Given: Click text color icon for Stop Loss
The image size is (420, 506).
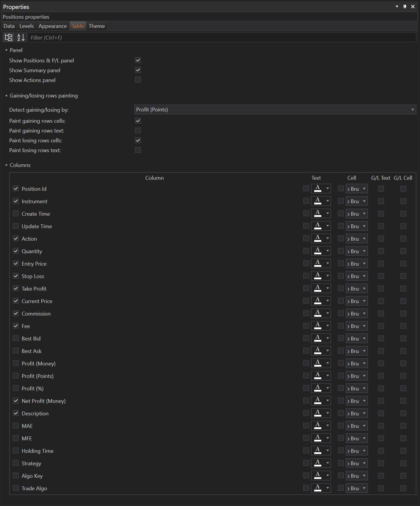Looking at the screenshot, I should 318,276.
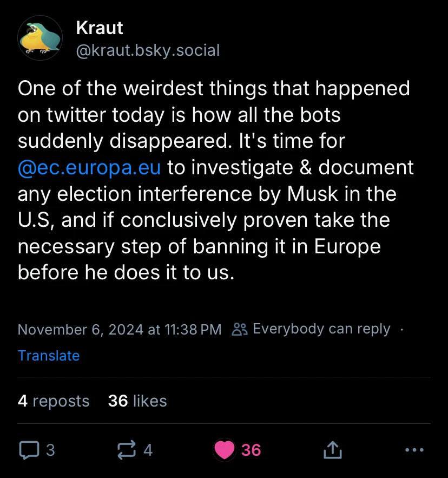Click the post's first line of text
448x478 pixels.
(214, 88)
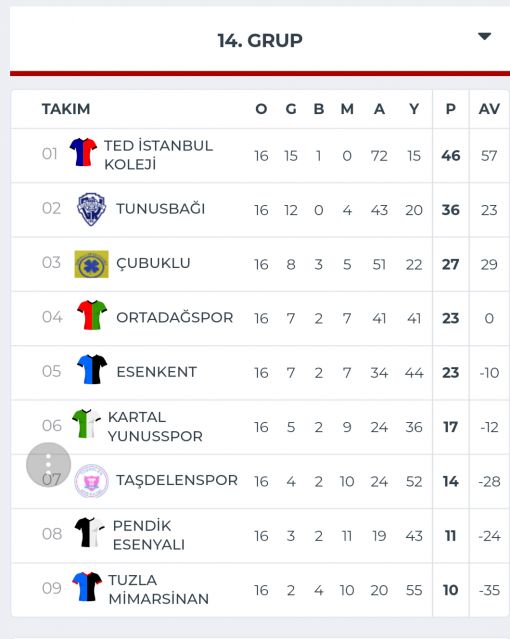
____________________
> Problem requirements: Would you retype every record above exactly, leaving out the pictures?

> Written answer:
Given: Click text color icon for Stop Loss
The image size is (420, 506).
Looking at the screenshot, I should 318,276.
Click the post's first line of text
448x478 pixels.
(214, 88)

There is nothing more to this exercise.